**What you have to do**
Look through the data below for the line with "Go to previous week with left chevron", and transcribe it exactly together with each line after it up to and including the line with "Screen dimensions: 1544x745". Give nothing else.
---------- Dataset content ----------
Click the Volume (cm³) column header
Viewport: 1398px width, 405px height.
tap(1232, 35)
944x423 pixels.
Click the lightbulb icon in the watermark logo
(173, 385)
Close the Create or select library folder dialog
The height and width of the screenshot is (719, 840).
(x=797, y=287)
----------
---------- Dataset content ----------
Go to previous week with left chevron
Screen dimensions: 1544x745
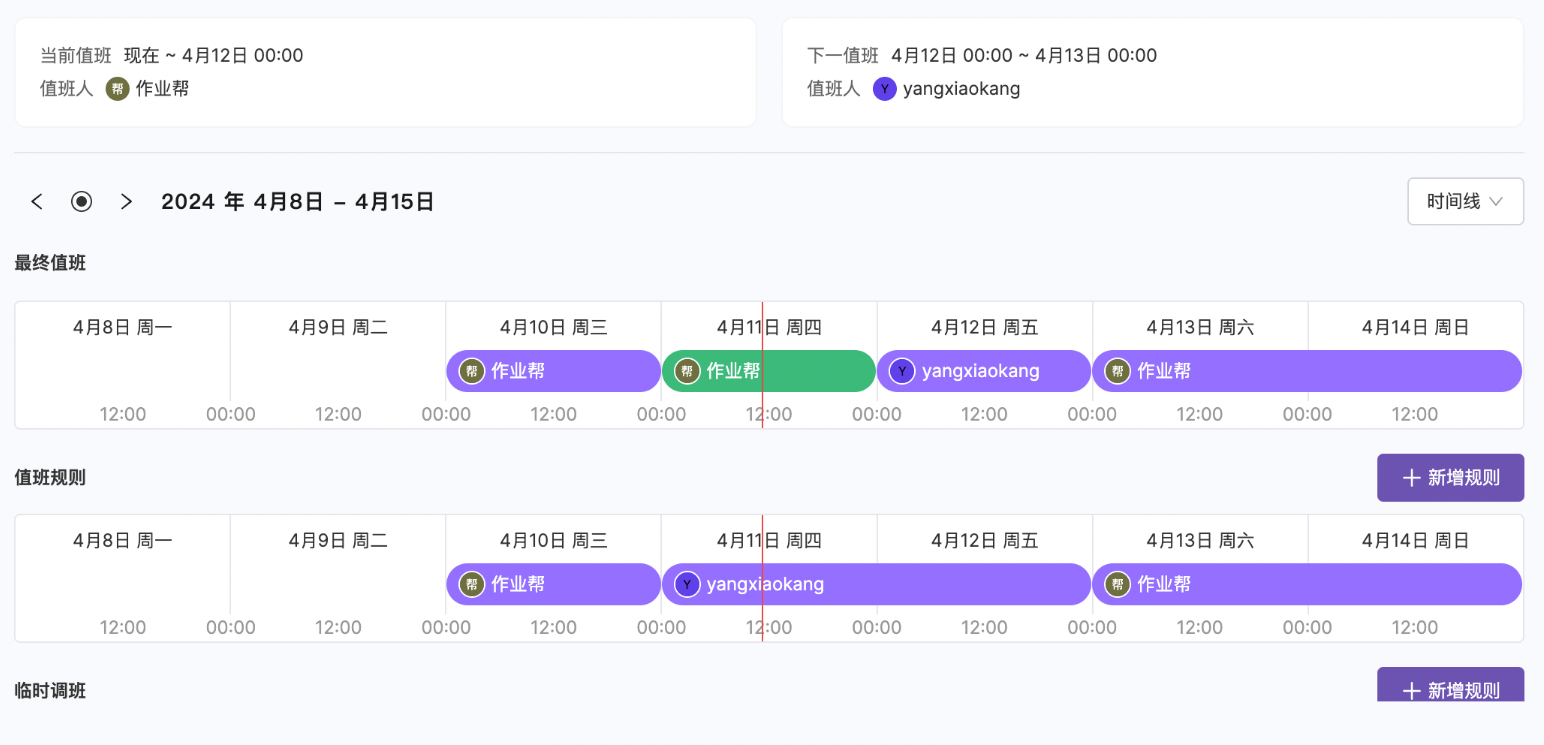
----------
**Solution to the exercise**
Go to previous week with left chevron
Screen dimensions: 1544x745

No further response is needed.